Every graph that on which you might want to run your algorithms will have the following input format – the sample graph input here is for the friendship graph shown
in the Background section above. (The Graph class constructor should be passed a Scanner with the input file as its target.)
15
sam|y|rutgers
jane|y|rutgers
michele|y|cornell
sergei|y|rutgers
ricardo|y|penn state
kaitlin|y|rutgers
samir|n
aparna|y|rutgers
ming|y|penn state
nick|y|penn state
bob|y|rutgers
heather|y|penn state
rachel|n
rich|y|ucla
tom|y|ucla
sam|jane
jane|bob
jane|kaitlin
kaitlin|nick
bob|samir
sergei|aparna
samir|aparna
aparna|ricardo
nick|ricardo
ming|nick
heather|nick
michele|rachel
michele|tom
tom|rich
The first line has the number of people in the graph (15 in this case).
The next set of lines has information about the people in the graph, one line per person (15 lines in this example), with the ‘|’ used to separate the fields.
In each line, the first field is the name of the person. Names of people can have any character except ‘|’, and are case insensitive.
The second field is ‘y’ if the person is a student, and ‘n’ if not.
The third field is only present for students, and is the name of the school the student attends. The name of a school can have any character except ‘|’, and is case
insensitive. Names of people and schools are unique.
The last set of lines, following the people information, lists the friendships between people, one friendship per line. Since friendship works both ways, any friendship
is only listed once, and the order in which the names of the friends is listed does not matter.
You will complete the following static methods in the Friends class, to implement the three algorithms in the previous section. (All of these methods take a Graph
instance as a parameter, aside from other possible inputs detailed below.)
Methods
1. (35 pts) shortestChain
Input: Name of person who wants the intro, and the name of the other person. For instance, inputs could be “sam” and “aparna” for the graph in the
Background section. (Neither of these, nor any of the intermediate people in the chain, are required to be students, in the same school or otherwise.)
Result: The shortest chain (list) of people in the graph starting at the first and ending at the second, returned in an array list.
For example, if the inputs are sam and aparna (sam wants an intro to aparna), then the shortest chain from sam to aparna is
[sam,jane,bob,samir,aparna]
(This represents the path sam–jane–bob–samir–aparna)

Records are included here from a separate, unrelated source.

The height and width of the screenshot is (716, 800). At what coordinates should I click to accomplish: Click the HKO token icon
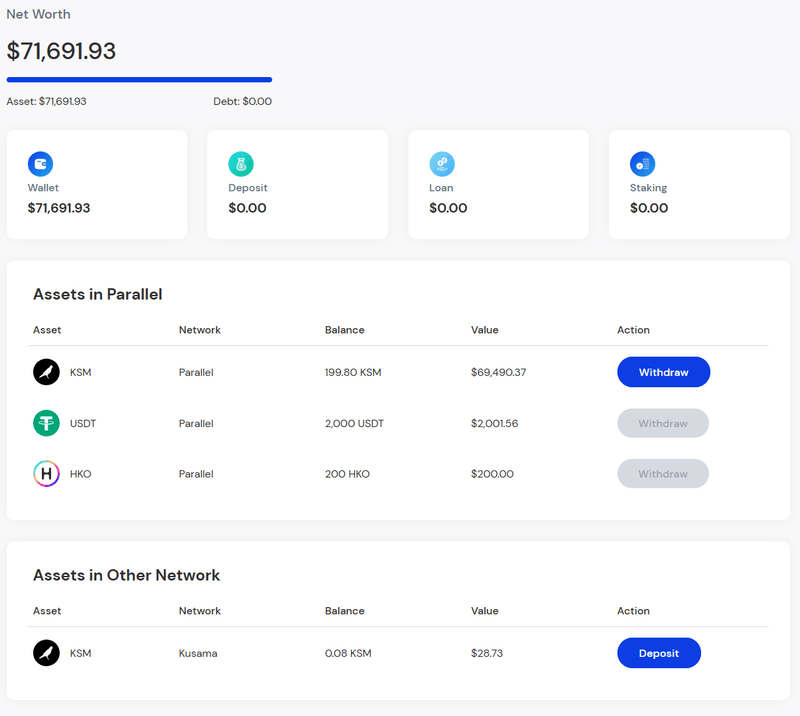click(x=46, y=474)
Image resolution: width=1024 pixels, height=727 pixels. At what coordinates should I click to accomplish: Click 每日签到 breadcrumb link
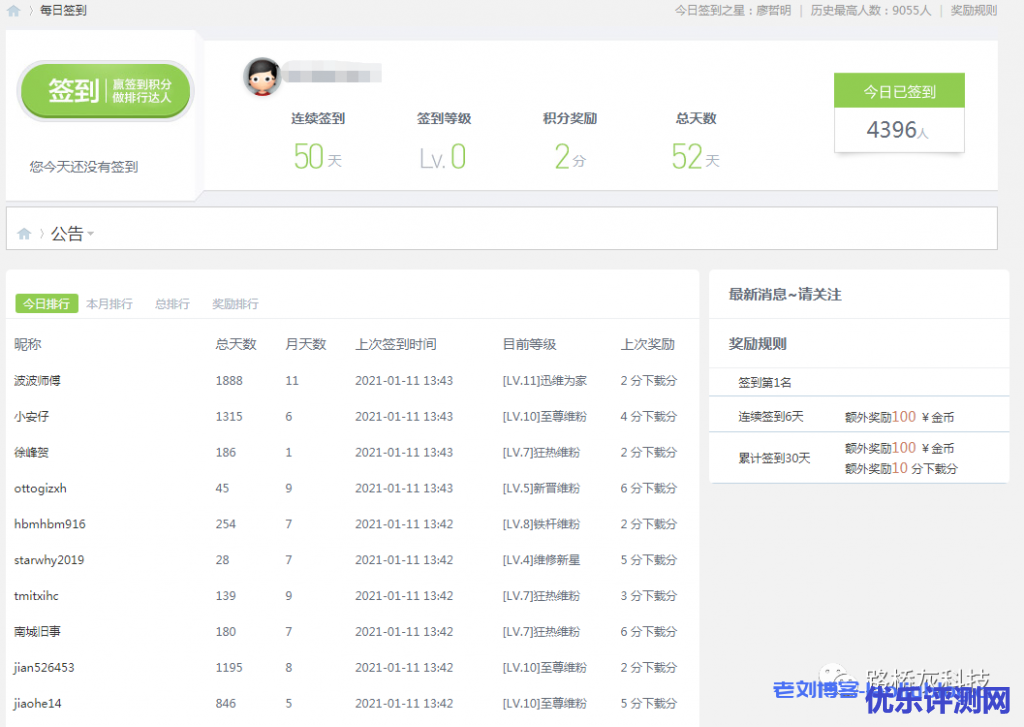point(63,10)
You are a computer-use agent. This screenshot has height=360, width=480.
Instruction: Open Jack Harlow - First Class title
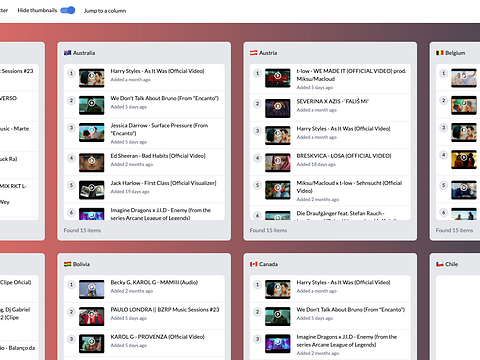163,183
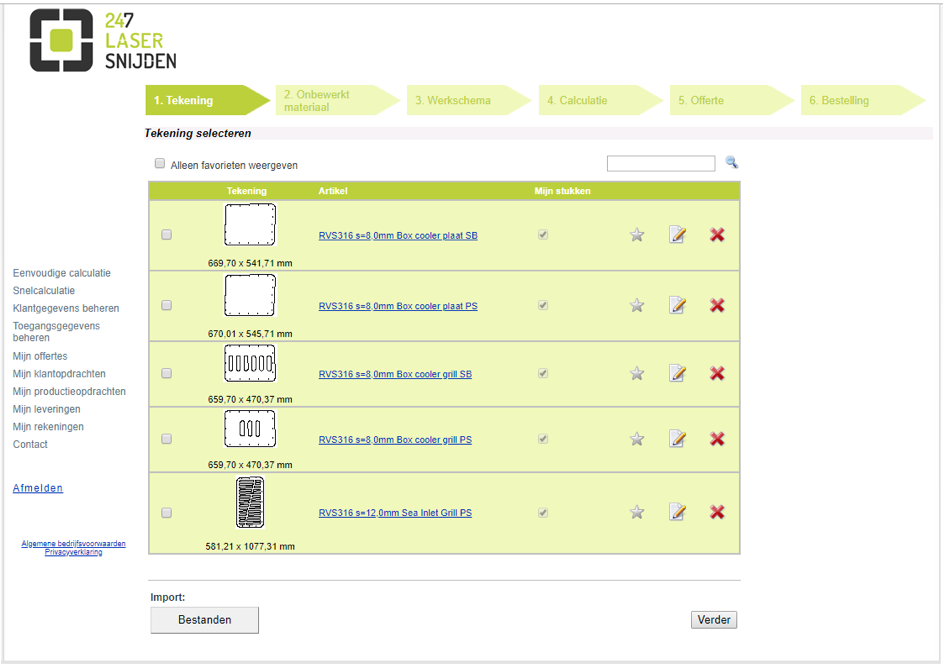Open "RVS316 s=8,0mm Box cooler plaat SB" link
Screen dimensions: 943x668
(x=397, y=235)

If there is more than one shortest path, ANY of them is acceptable.
If there is no way to get from the first person to the second person, then the returned list is empty (null or zero-sized array list).
2. (25 pts) cliques
Input: Name of school for which cliques are to be found, e.g. “rutgers”
Result: The names of people in each of the cliques, in any order, returned in an array list of array lists. Moreover, the cliques themselves could be in
any order in the top level array list.
For the example cited in the Cliques part of the Algorithms section above, with input rutgers, the result is:
[[sam,jane,bob,kaitlin],[sergei,aparna]]
In other words, an array list that has two cliques, each of which is an array list.
The names in the clique array list can be in any order. So, the same cliques could have been returned as:
[[jane,sam,kaitlin,bob],[aparna,sergei]]
and it would be correct.
The cliques themselves can be in any order within the top level array lists, so the following variation (for example) is also acceptable:
[[sergei,aparna],[sam,jane,bob,kaitlin]]
However, names must not be repeated in a clique.
If there are no students in the input school, the result is empty (null or zero-sized array list).
3. (40 pts) connectors
Input: None
Result: Names of all connectors, in any order, returned in an array list. If there are no connectors, the result is empty (null or zero-sized array list).
In the sample friendship graph of the Background section, the connectors list is [jane,aparna,nick,tom,michele]. Any other perumtation of the
names in the list is fine, since the order does not matter.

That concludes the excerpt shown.